**Exercise data:**
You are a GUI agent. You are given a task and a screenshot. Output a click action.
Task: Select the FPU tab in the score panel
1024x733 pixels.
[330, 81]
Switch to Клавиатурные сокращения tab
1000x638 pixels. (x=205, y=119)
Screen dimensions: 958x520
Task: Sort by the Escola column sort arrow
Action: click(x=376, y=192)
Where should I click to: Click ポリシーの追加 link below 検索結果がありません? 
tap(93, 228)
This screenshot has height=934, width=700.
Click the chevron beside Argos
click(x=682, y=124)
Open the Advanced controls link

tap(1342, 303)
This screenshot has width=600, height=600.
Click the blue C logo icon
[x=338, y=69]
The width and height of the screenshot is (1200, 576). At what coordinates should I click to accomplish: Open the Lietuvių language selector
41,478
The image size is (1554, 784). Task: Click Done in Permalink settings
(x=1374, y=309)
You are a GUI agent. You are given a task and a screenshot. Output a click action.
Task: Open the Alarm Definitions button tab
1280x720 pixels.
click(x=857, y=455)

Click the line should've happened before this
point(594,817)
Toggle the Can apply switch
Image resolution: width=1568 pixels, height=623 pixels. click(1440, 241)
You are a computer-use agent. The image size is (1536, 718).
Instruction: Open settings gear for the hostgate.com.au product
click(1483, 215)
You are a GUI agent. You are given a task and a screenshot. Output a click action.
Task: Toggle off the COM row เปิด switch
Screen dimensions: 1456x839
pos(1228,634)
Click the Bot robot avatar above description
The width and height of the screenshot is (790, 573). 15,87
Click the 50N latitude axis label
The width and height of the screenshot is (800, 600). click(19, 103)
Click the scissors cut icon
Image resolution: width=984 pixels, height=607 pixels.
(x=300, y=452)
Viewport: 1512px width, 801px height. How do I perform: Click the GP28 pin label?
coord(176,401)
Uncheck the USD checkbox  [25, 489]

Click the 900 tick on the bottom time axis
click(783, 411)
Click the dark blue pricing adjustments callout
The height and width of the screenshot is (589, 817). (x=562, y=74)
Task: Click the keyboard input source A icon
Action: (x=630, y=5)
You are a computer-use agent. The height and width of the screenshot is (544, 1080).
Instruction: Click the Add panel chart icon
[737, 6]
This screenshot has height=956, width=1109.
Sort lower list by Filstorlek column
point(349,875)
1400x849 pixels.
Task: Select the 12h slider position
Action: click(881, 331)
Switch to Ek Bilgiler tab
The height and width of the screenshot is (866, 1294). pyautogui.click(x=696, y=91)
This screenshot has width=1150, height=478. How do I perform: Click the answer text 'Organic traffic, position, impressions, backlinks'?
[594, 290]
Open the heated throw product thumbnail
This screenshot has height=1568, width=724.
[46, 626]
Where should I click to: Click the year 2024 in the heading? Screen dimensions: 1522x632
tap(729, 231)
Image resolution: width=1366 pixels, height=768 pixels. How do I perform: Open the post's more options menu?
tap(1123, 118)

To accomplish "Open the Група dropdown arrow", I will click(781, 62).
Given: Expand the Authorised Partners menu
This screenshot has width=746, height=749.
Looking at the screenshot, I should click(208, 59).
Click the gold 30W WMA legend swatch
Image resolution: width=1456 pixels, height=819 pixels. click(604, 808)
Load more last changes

**What is expected:**
Exactly as written above, reproduce all of the entries.

**Answer section:**
You are a GUI agent. You are given a task and a screenshot. Output a click action.
Task: Select the FPU tab in the score panel
1024x733 pixels.
[330, 81]
Switch to Клавиатурные сокращения tab
1000x638 pixels. (x=205, y=119)
Screen dimensions: 958x520
Task: Sort by the Escola column sort arrow
Action: click(x=376, y=192)
Where should I click to: Click ポリシーの追加 link below 検索結果がありません? 
tap(93, 228)
This screenshot has height=934, width=700.
Click the chevron beside Argos
click(x=682, y=124)
Open the Advanced controls link

tap(1342, 303)
This screenshot has width=600, height=600.
Click the blue C logo icon
[x=338, y=69]
The width and height of the screenshot is (1200, 576). At what coordinates should I click to accomplish: Open the Lietuvių language selector
41,478
The image size is (1554, 784). Task: Click Done in Permalink settings
(x=1374, y=309)
You are a GUI agent. You are given a task and a screenshot. Output a click action.
Task: Open the Alarm Definitions button tab
1280x720 pixels.
click(x=857, y=455)

Click the line should've happened before this
point(594,817)
Toggle the Can apply switch
Image resolution: width=1568 pixels, height=623 pixels. click(1440, 241)
You are a computer-use agent. The image size is (1536, 718).
Instruction: Open settings gear for the hostgate.com.au product
click(1483, 215)
You are a GUI agent. You are given a task and a screenshot. Output a click action.
Task: Toggle off the COM row เปิด switch
Screen dimensions: 1456x839
pos(1228,634)
Click the Bot robot avatar above description
The width and height of the screenshot is (790, 573). 15,87
Click the 50N latitude axis label
The width and height of the screenshot is (800, 600). click(19, 103)
Click the scissors cut icon
Image resolution: width=984 pixels, height=607 pixels.
(x=300, y=452)
Viewport: 1512px width, 801px height. How do I perform: Click the GP28 pin label?
coord(176,401)
Uncheck the USD checkbox  [25, 489]

Click the 900 tick on the bottom time axis
click(783, 411)
Click the dark blue pricing adjustments callout
The height and width of the screenshot is (589, 817). (x=562, y=74)
Task: Click the keyboard input source A icon
Action: (x=630, y=5)
You are a computer-use agent. The height and width of the screenshot is (544, 1080).
Instruction: Click the Add panel chart icon
[737, 6]
This screenshot has height=956, width=1109.
Sort lower list by Filstorlek column
point(349,875)
1400x849 pixels.
Task: Select the 12h slider position
Action: click(881, 331)
Switch to Ek Bilgiler tab
The height and width of the screenshot is (866, 1294). pyautogui.click(x=696, y=91)
This screenshot has width=1150, height=478. How do I perform: Click the answer text 'Organic traffic, position, impressions, backlinks'?
[594, 290]
Open the heated throw product thumbnail
This screenshot has height=1568, width=724.
[46, 626]
Where should I click to: Click the year 2024 in the heading? Screen dimensions: 1522x632
tap(729, 231)
Image resolution: width=1366 pixels, height=768 pixels. How do I perform: Open the post's more options menu?
tap(1123, 118)

To accomplish "Open the Група dropdown arrow", I will click(781, 62).
Given: Expand the Authorised Partners menu
This screenshot has width=746, height=749.
Looking at the screenshot, I should click(208, 59).
Click the gold 30W WMA legend swatch
Image resolution: width=1456 pixels, height=819 pixels. click(604, 808)
Load more last changes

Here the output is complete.